* START SUPPLIED DATA *

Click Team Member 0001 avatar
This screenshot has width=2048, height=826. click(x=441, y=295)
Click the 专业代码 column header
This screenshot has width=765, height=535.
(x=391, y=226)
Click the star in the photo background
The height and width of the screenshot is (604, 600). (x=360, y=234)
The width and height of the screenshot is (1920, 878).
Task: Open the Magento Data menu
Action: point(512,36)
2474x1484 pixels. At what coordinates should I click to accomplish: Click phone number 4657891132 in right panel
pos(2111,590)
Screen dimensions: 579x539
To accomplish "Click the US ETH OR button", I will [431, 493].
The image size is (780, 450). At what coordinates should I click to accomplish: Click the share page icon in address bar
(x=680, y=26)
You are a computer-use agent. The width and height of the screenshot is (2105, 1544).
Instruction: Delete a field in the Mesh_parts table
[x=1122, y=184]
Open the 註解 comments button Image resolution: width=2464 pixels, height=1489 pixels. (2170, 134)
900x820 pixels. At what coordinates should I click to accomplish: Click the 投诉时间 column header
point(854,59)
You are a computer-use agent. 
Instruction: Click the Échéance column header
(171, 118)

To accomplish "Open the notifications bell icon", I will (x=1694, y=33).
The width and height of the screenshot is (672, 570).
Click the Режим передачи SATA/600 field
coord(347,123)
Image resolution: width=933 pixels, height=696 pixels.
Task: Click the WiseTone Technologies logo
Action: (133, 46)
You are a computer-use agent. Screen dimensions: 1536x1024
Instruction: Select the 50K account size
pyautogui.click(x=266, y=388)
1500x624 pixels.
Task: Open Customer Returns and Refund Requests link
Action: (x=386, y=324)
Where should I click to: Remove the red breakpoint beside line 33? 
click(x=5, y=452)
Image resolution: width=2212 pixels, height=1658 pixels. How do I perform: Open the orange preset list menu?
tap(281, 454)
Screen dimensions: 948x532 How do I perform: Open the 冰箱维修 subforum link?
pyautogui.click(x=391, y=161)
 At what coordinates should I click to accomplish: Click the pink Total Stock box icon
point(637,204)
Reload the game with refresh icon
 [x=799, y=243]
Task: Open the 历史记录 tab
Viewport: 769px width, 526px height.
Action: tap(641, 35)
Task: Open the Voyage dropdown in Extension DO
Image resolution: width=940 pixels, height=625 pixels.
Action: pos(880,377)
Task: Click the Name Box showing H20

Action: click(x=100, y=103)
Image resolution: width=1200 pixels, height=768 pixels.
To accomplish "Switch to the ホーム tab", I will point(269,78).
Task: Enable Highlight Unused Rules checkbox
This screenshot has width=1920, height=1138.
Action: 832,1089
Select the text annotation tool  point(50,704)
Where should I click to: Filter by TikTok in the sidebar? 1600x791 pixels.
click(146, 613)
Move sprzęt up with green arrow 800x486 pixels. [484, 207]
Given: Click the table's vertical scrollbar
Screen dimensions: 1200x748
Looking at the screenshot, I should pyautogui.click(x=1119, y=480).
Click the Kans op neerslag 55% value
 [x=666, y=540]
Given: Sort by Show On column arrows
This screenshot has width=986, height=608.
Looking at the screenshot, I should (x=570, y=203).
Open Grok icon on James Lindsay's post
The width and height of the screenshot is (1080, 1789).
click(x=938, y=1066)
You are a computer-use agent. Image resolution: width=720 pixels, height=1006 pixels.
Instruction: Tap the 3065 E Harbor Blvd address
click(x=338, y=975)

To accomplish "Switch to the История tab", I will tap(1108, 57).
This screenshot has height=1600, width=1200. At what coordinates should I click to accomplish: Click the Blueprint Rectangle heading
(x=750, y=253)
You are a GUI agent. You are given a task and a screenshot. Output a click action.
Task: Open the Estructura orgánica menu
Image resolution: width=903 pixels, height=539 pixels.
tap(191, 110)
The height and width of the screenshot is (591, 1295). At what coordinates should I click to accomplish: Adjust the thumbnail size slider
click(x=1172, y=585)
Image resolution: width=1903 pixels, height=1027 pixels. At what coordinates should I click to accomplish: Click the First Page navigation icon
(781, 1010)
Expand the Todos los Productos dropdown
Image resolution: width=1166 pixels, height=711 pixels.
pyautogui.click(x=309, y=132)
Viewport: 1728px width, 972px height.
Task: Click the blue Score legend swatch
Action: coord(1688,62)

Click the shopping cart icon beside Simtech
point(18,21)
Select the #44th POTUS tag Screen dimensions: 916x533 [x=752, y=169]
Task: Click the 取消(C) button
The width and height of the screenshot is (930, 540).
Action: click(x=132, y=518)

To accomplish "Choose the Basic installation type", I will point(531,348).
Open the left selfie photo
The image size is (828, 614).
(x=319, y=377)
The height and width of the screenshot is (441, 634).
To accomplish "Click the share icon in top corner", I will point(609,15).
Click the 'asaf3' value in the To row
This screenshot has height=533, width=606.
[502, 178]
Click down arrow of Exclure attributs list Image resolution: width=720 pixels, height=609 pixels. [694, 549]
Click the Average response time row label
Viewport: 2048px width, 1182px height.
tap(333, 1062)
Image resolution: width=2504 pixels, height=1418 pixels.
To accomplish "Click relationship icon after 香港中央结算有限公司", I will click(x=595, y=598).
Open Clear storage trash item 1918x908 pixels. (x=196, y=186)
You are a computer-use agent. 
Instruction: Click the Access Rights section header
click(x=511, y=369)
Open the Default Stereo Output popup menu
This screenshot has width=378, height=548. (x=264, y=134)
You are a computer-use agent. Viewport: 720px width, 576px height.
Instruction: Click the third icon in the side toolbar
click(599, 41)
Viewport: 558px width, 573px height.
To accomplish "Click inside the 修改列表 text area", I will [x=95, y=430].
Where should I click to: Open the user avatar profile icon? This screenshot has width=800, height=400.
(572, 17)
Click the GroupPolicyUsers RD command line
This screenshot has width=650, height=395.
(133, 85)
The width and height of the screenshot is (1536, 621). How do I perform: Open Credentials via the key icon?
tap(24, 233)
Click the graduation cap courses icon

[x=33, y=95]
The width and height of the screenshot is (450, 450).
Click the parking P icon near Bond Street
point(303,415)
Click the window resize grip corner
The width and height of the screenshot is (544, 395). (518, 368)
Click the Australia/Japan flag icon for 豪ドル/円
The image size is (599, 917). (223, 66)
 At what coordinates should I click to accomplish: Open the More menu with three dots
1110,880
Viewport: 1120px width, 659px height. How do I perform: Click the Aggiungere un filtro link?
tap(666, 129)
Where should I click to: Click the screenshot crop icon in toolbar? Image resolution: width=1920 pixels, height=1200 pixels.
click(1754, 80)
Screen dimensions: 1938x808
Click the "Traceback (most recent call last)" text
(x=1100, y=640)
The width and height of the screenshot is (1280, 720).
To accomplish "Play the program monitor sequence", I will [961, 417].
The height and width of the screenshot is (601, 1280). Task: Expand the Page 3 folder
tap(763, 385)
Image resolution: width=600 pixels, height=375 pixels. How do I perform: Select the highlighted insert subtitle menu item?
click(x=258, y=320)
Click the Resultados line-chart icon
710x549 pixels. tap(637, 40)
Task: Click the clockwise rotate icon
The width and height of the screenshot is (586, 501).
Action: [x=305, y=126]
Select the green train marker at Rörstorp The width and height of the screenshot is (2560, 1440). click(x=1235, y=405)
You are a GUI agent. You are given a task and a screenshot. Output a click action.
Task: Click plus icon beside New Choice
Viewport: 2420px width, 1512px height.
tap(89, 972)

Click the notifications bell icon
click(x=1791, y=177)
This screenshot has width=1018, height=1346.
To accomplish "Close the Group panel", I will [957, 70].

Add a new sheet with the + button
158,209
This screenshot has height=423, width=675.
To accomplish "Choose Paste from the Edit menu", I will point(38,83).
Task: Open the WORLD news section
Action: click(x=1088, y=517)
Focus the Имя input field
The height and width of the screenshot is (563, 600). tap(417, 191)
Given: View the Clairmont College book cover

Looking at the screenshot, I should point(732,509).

* END SUPPLIED DATA *

_YOUR INSTRUCTIONS_. Rewrite the records above, changing every "Screen dimensions" to "Screen size" and leaving everything else unchanged.

_WRITTEN SOLUTION_.
Click Team Member 0001 avatar
This screenshot has width=2048, height=826. click(x=441, y=295)
Click the 专业代码 column header
This screenshot has width=765, height=535.
(x=391, y=226)
Click the star in the photo background
The height and width of the screenshot is (604, 600). (x=360, y=234)
The width and height of the screenshot is (1920, 878).
Task: Open the Magento Data menu
Action: point(512,36)
2474x1484 pixels. At what coordinates should I click to accomplish: Click phone number 4657891132 in right panel
pos(2111,590)
Screen size: 579x539
To accomplish "Click the US ETH OR button", I will [431, 493].
The image size is (780, 450). At what coordinates should I click to accomplish: Click the share page icon in address bar
(x=680, y=26)
You are a computer-use agent. The width and height of the screenshot is (2105, 1544).
Instruction: Delete a field in the Mesh_parts table
[x=1122, y=184]
Open the 註解 comments button Image resolution: width=2464 pixels, height=1489 pixels. (2170, 134)
900x820 pixels. At what coordinates should I click to accomplish: Click the 投诉时间 column header
point(854,59)
You are a computer-use agent. 
Instruction: Click the Échéance column header
(171, 118)

To accomplish "Open the notifications bell icon", I will (x=1694, y=33).
The width and height of the screenshot is (672, 570).
Click the Режим передачи SATA/600 field
coord(347,123)
Image resolution: width=933 pixels, height=696 pixels.
Task: Click the WiseTone Technologies logo
Action: (133, 46)
You are a computer-use agent. Screen size: 1536x1024
Instruction: Select the 50K account size
pyautogui.click(x=266, y=388)
1500x624 pixels.
Task: Open Customer Returns and Refund Requests link
Action: (x=386, y=324)
Where should I click to: Remove the red breakpoint beside line 33? 
click(x=5, y=452)
Image resolution: width=2212 pixels, height=1658 pixels. How do I perform: Open the orange preset list menu?
tap(281, 454)
Screen size: 948x532 How do I perform: Open the 冰箱维修 subforum link?
pyautogui.click(x=391, y=161)
 At what coordinates should I click to accomplish: Click the pink Total Stock box icon
point(637,204)
Reload the game with refresh icon
 [x=799, y=243]
Task: Open the 历史记录 tab
Viewport: 769px width, 526px height.
Action: tap(641, 35)
Task: Open the Voyage dropdown in Extension DO
Image resolution: width=940 pixels, height=625 pixels.
Action: pos(880,377)
Task: Click the Name Box showing H20

Action: click(x=100, y=103)
Image resolution: width=1200 pixels, height=768 pixels.
To accomplish "Switch to the ホーム tab", I will point(269,78).
Task: Enable Highlight Unused Rules checkbox
This screenshot has width=1920, height=1138.
Action: 832,1089
Select the text annotation tool  point(50,704)
Where should I click to: Filter by TikTok in the sidebar? 1600x791 pixels.
click(146, 613)
Move sprzęt up with green arrow 800x486 pixels. [484, 207]
Given: Click the table's vertical scrollbar
Screen size: 1200x748
Looking at the screenshot, I should pyautogui.click(x=1119, y=480).
Click the Kans op neerslag 55% value
 [x=666, y=540]
Given: Sort by Show On column arrows
This screenshot has width=986, height=608.
Looking at the screenshot, I should (x=570, y=203).
Open Grok icon on James Lindsay's post
The width and height of the screenshot is (1080, 1789).
click(x=938, y=1066)
You are a computer-use agent. Image resolution: width=720 pixels, height=1006 pixels.
Instruction: Tap the 3065 E Harbor Blvd address
click(x=338, y=975)

To accomplish "Switch to the История tab", I will tap(1108, 57).
This screenshot has height=1600, width=1200. At what coordinates should I click to accomplish: Click the Blueprint Rectangle heading
(x=750, y=253)
You are a GUI agent. You are given a task and a screenshot. Output a click action.
Task: Open the Estructura orgánica menu
Image resolution: width=903 pixels, height=539 pixels.
tap(191, 110)
The height and width of the screenshot is (591, 1295). At what coordinates should I click to accomplish: Adjust the thumbnail size slider
click(x=1172, y=585)
Image resolution: width=1903 pixels, height=1027 pixels. At what coordinates should I click to accomplish: Click the First Page navigation icon
(781, 1010)
Expand the Todos los Productos dropdown
Image resolution: width=1166 pixels, height=711 pixels.
pyautogui.click(x=309, y=132)
Viewport: 1728px width, 972px height.
Task: Click the blue Score legend swatch
Action: coord(1688,62)

Click the shopping cart icon beside Simtech
point(18,21)
Select the #44th POTUS tag Screen size: 916x533 [x=752, y=169]
Task: Click the 取消(C) button
The width and height of the screenshot is (930, 540).
Action: click(x=132, y=518)

To accomplish "Choose the Basic installation type", I will point(531,348).
Open the left selfie photo
The image size is (828, 614).
(x=319, y=377)
The height and width of the screenshot is (441, 634).
To accomplish "Click the share icon in top corner", I will point(609,15).
Click the 'asaf3' value in the To row
This screenshot has height=533, width=606.
[502, 178]
Click down arrow of Exclure attributs list Image resolution: width=720 pixels, height=609 pixels. [694, 549]
Click the Average response time row label
Viewport: 2048px width, 1182px height.
tap(333, 1062)
Image resolution: width=2504 pixels, height=1418 pixels.
To accomplish "Click relationship icon after 香港中央结算有限公司", I will click(x=595, y=598).
Open Clear storage trash item 1918x908 pixels. (x=196, y=186)
You are a computer-use agent. 
Instruction: Click the Access Rights section header
click(x=511, y=369)
Open the Default Stereo Output popup menu
This screenshot has width=378, height=548. (x=264, y=134)
You are a computer-use agent. Viewport: 720px width, 576px height.
Instruction: Click the third icon in the side toolbar
click(599, 41)
Viewport: 558px width, 573px height.
To accomplish "Click inside the 修改列表 text area", I will [x=95, y=430].
Where should I click to: Open the user avatar profile icon? This screenshot has width=800, height=400.
(572, 17)
Click the GroupPolicyUsers RD command line
This screenshot has width=650, height=395.
(133, 85)
The width and height of the screenshot is (1536, 621). How do I perform: Open Credentials via the key icon?
tap(24, 233)
Click the graduation cap courses icon

[x=33, y=95]
The width and height of the screenshot is (450, 450).
Click the parking P icon near Bond Street
point(303,415)
Click the window resize grip corner
The width and height of the screenshot is (544, 395). (518, 368)
Click the Australia/Japan flag icon for 豪ドル/円
The image size is (599, 917). (223, 66)
 At what coordinates should I click to accomplish: Open the More menu with three dots
1110,880
Viewport: 1120px width, 659px height. How do I perform: Click the Aggiungere un filtro link?
tap(666, 129)
Where should I click to: Click the screenshot crop icon in toolbar? Image resolution: width=1920 pixels, height=1200 pixels.
click(1754, 80)
Screen size: 1938x808
Click the "Traceback (most recent call last)" text
(x=1100, y=640)
The width and height of the screenshot is (1280, 720).
To accomplish "Play the program monitor sequence", I will [961, 417].
The height and width of the screenshot is (601, 1280). Task: Expand the Page 3 folder
tap(763, 385)
Image resolution: width=600 pixels, height=375 pixels. How do I perform: Select the highlighted insert subtitle menu item?
click(x=258, y=320)
Click the Resultados line-chart icon
710x549 pixels. tap(637, 40)
Task: Click the clockwise rotate icon
The width and height of the screenshot is (586, 501).
Action: [x=305, y=126]
Select the green train marker at Rörstorp The width and height of the screenshot is (2560, 1440). click(x=1235, y=405)
You are a GUI agent. You are given a task and a screenshot. Output a click action.
Task: Click plus icon beside New Choice
Viewport: 2420px width, 1512px height.
tap(89, 972)

Click the notifications bell icon
click(x=1791, y=177)
This screenshot has width=1018, height=1346.
To accomplish "Close the Group panel", I will [957, 70].

Add a new sheet with the + button
158,209
This screenshot has height=423, width=675.
To accomplish "Choose Paste from the Edit menu", I will point(38,83).
Task: Open the WORLD news section
Action: click(x=1088, y=517)
Focus the Имя input field
The height and width of the screenshot is (563, 600). tap(417, 191)
Given: View the Clairmont College book cover

Looking at the screenshot, I should point(732,509).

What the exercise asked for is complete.